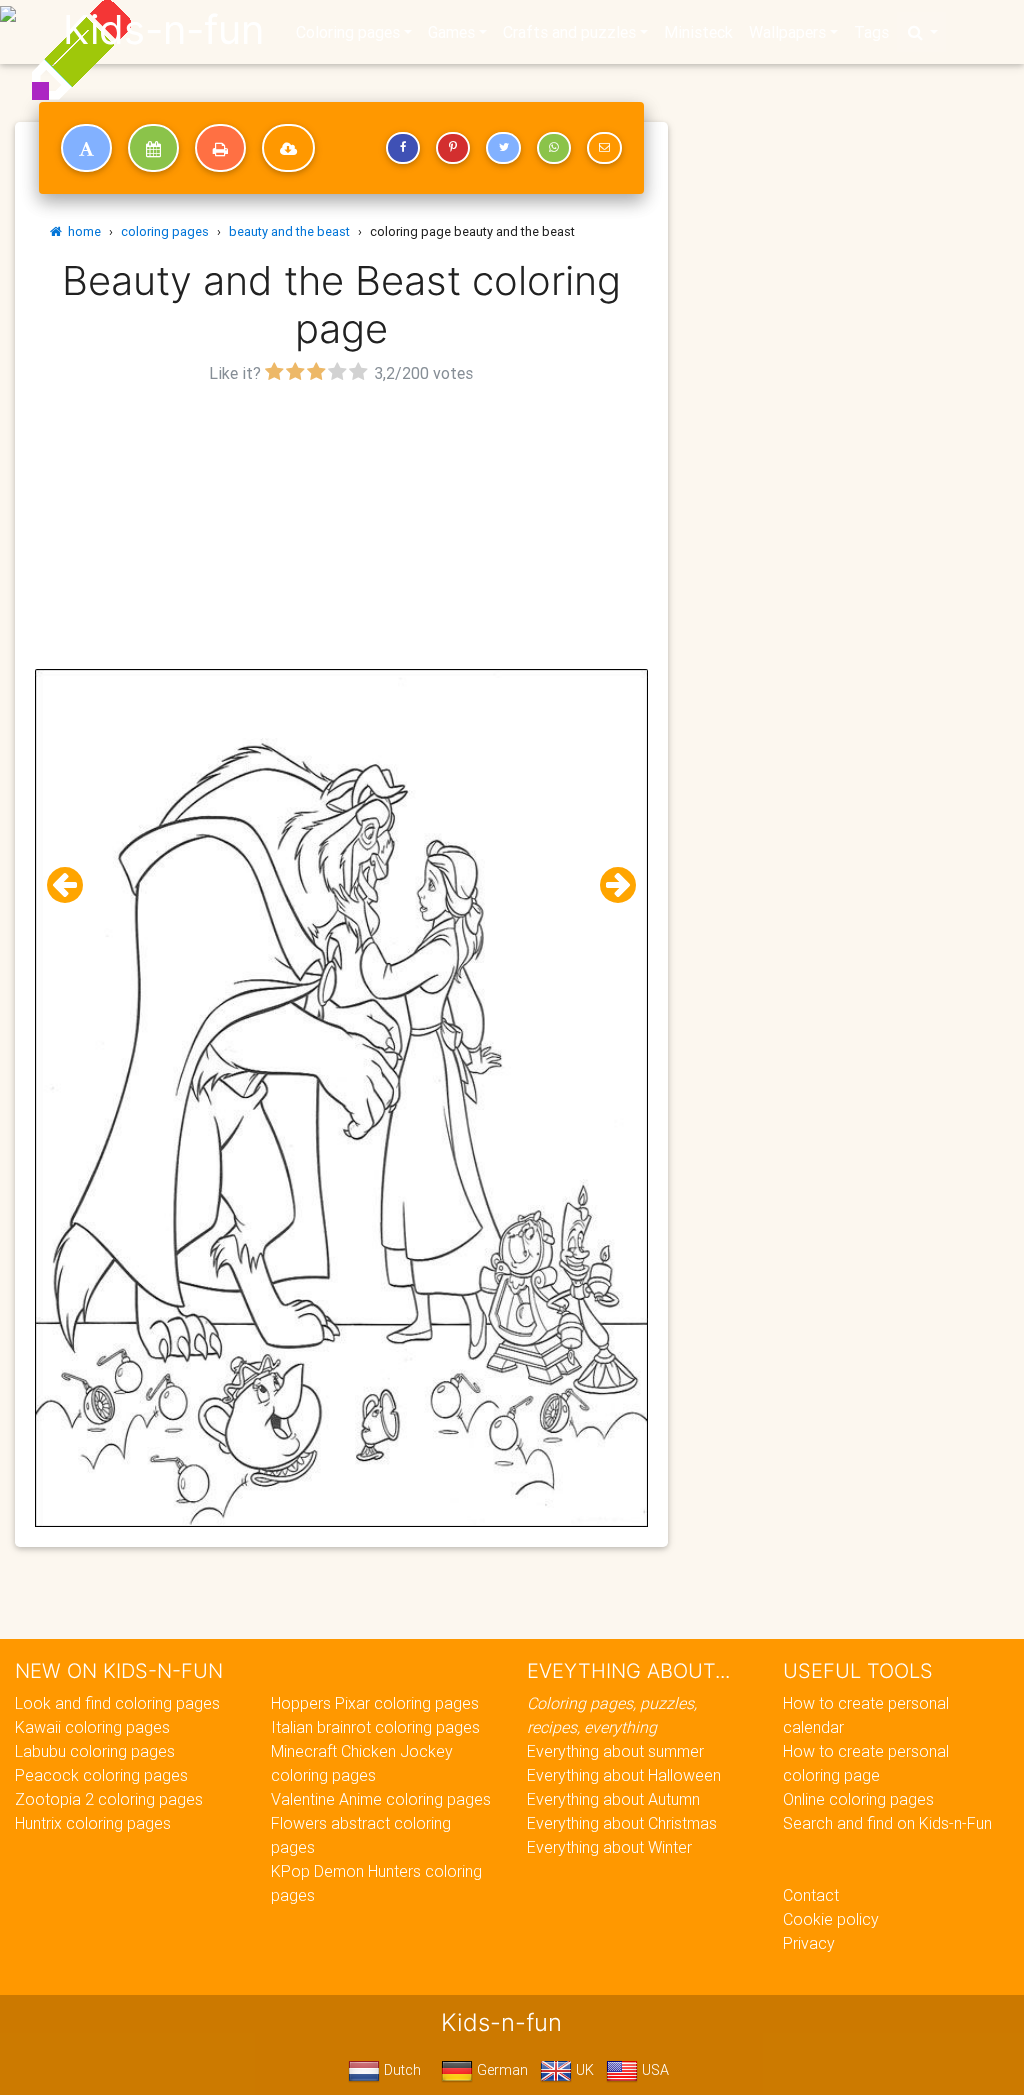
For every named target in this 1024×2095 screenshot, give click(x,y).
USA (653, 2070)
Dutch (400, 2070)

________________________

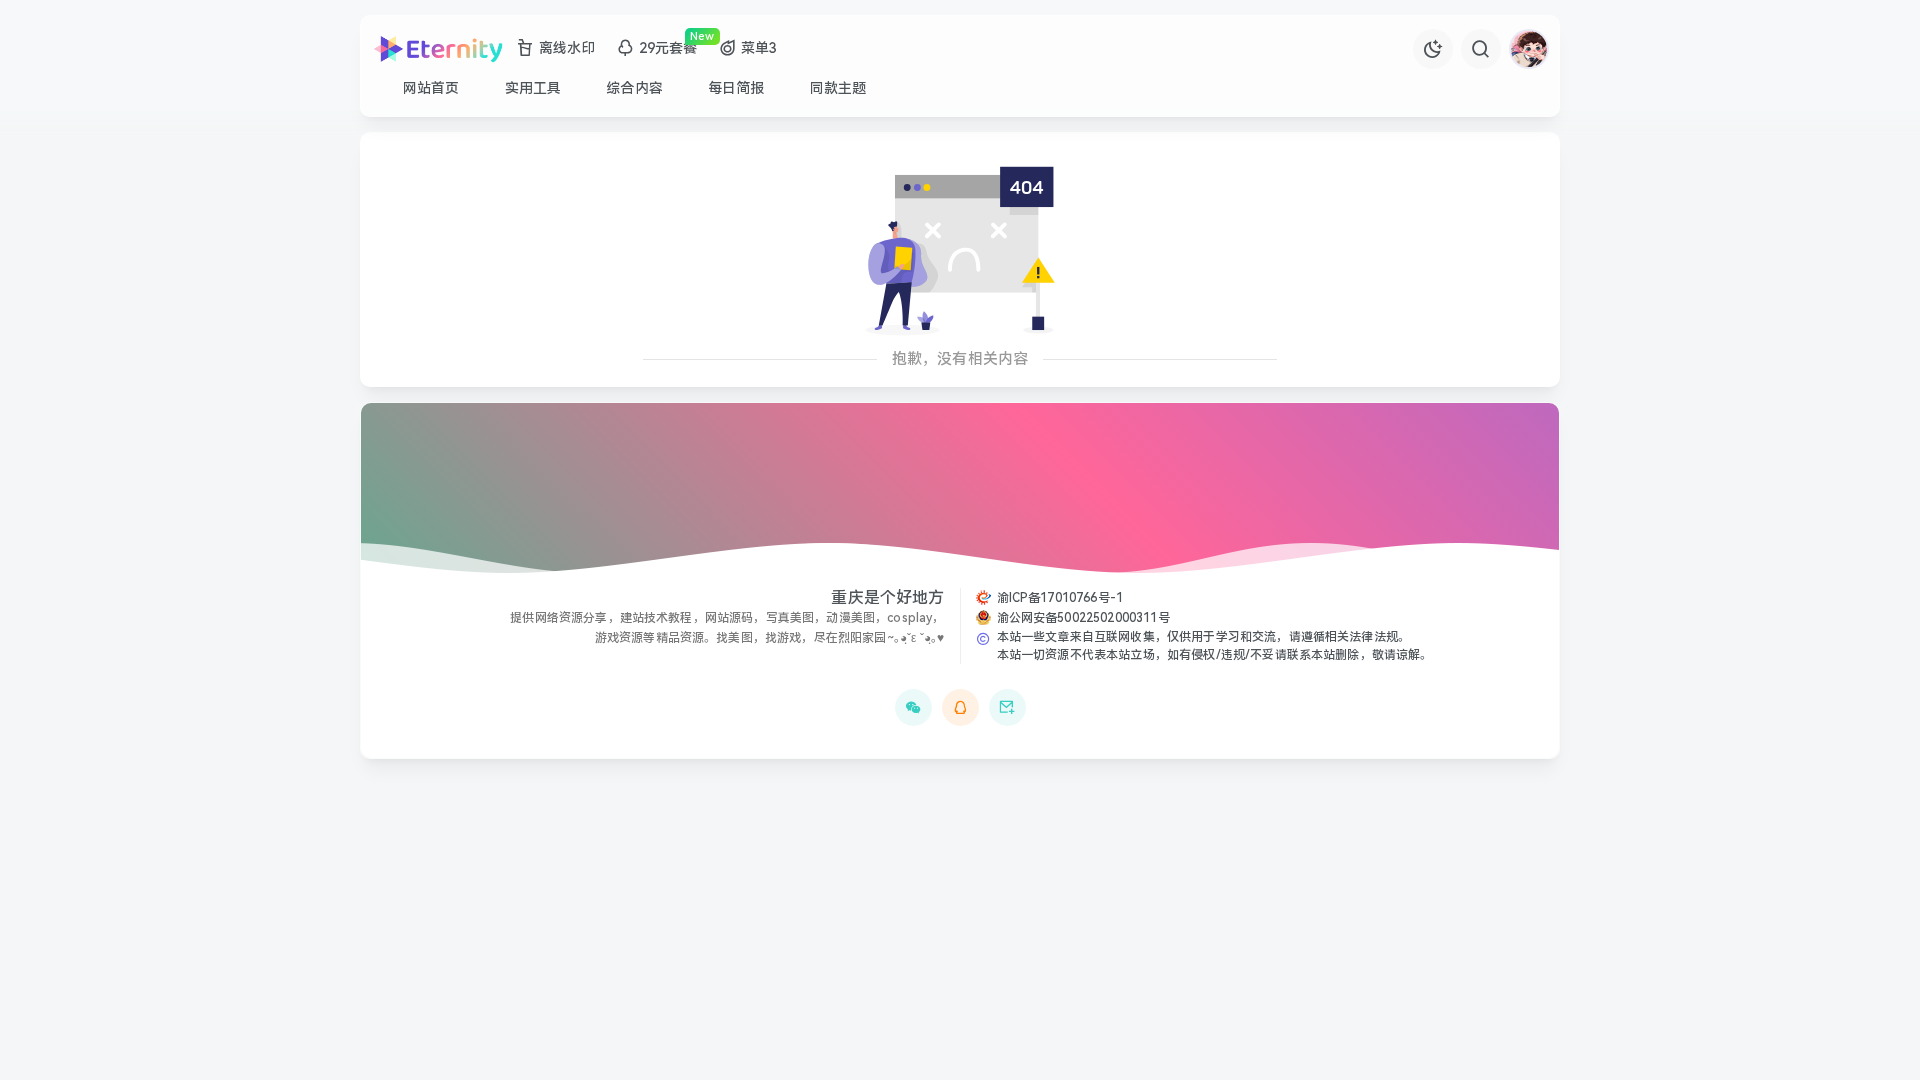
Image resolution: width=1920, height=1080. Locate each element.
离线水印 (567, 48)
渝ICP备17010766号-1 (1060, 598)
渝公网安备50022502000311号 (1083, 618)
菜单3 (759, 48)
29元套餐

________________________

Directions: For this exercise, please output exactly the lines above starting at the line with "For every named" and ending at the line with "Dutch (400, 2070)", ends included.

Exercise answer:
For every named target in this 1024×2095 screenshot, give click(x,y).
USA (653, 2070)
Dutch (400, 2070)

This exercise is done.